I am a member of Prabhat Tower CHS, Vasai Road. In the month of January, managing committee displayed a notice asking Pooja Contribution @ Rs.250 per flat without the consent of the members of the society and as this was not acceptable to me as I own two flats having only three members and I was required to pay Rs.500. When I asked the managing committee why these charges have been included in the bills, they simply replied that it is compulsory to pay whether you are available or not for pooja function, including the meals. I gave a letter about the non-payment of these charges and requested the managing committee to amend the bills, but it did not agree and have shown the same in the bills for the month of March and April and issued instruction to pay to avoid any legal action. Is it necessary to pay such charges and whether they can include the same in the regular maintenance bill? After the said controversy I have stopped paying repair charges and the maintenance bills. What will be the consequences of non-payment?
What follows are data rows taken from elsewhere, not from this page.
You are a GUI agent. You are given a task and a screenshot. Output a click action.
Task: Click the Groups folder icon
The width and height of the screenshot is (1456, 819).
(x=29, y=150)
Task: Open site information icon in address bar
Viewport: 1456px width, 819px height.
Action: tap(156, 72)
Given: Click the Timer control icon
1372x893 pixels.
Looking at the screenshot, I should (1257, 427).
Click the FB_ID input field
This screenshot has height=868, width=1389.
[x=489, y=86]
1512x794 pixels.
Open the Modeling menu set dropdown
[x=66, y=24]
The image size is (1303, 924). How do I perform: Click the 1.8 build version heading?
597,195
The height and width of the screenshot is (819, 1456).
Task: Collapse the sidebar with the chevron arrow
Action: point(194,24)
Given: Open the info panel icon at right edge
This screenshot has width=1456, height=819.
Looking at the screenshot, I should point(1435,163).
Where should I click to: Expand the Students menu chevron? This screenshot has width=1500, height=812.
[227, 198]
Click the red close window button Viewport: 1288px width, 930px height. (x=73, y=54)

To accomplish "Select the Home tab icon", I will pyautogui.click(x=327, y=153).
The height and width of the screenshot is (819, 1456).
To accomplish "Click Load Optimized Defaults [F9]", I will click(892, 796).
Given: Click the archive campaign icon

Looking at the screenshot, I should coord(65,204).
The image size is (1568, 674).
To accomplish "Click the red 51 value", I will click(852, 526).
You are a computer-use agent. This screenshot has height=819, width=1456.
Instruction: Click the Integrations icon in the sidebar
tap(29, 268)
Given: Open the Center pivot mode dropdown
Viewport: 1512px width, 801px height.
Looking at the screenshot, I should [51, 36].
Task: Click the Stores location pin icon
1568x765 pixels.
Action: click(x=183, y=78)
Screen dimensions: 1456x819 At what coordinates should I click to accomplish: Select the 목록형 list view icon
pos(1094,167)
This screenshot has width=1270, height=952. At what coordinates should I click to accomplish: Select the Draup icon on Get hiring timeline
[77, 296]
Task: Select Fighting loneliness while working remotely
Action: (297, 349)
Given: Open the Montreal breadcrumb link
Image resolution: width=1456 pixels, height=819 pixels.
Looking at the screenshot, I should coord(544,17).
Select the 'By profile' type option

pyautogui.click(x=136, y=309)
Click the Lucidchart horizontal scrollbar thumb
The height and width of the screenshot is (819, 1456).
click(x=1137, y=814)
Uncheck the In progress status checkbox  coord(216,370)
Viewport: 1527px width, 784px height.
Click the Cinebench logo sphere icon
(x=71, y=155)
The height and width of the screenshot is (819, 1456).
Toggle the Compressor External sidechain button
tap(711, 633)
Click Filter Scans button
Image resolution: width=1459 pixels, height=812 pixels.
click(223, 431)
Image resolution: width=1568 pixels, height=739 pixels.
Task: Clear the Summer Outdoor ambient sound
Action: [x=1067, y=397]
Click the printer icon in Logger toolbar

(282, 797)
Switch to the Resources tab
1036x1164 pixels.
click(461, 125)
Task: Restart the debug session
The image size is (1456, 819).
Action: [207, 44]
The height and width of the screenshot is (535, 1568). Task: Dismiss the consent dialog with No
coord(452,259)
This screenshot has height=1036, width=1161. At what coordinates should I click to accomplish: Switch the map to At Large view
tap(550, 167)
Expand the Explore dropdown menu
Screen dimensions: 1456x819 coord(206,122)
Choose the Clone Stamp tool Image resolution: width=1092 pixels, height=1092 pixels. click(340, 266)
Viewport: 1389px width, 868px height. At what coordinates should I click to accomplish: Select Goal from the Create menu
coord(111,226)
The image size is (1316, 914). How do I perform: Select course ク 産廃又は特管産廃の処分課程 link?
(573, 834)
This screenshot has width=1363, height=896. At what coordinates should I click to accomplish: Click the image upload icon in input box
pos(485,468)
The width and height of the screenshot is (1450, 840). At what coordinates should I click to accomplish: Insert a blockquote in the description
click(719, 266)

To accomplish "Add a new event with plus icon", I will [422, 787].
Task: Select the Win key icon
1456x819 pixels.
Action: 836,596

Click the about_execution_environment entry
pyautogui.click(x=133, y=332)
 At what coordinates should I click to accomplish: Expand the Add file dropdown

——– Any collection towards religious ceremonies, including pooja with meals etc., cannot be made compulsory by the managing committee or even the general body meeting and the society cannot adopt coercive measures to collect the same, as such a decision is not supported by the byelaws or the Act or the Rules. In case of non-payment of these charges, society cannot take any legal action against you. However, as a matter of retaliation, you should also not stop the payment of the maintenance bills and repair fund decided by the society as per the bye-laws and in case of non-payment, the society may recover the same with interest and proceed against you as per the bye-laws. No member can also take the stand that there is no need of any repair to the outer elevation of his apartment, as the society is under obligation to maintain the building of the society including its elevation etc.

I have entered into an Agreement for Sale to purchase a flat with a Widow, who has executed the agreement for self and as the natural guardian of her minor son and applied for a housing loan to a nationalized bank, which is insisting for the succession/ heirship certificate and the permission of the court for the sale of the share of the minor, whereas one of my friends has entered into a similar transaction with a Karta of a HUF, which consist of minor also, but his banker has disbursed the loan. Why this discrimination?

——— For the purchase of flat in the name of a deceased, succession or heirship certificate by his or her legal heirs is necessary and where one of the legal heirs happens to be a minor, court permission for the sale of the share of the minor is necessary as per the provisions of law, because a natural guardian, may be either father or in his absence, mother is not legally entitled to sell, transfer or mortgage the share of a minor in the property. However in case of a HUF, situation is different in the sense that a Karta of HUF can sell, assign or mortgage the property of the HUF, which may consist of a minor, either for legal necessity or for the benefit of the estate. Thus a Karta of HUF enjoys much more powers than a natural guardian, as far as the sale, transfer, mortgage of a property or a share therein of a minor is concerned.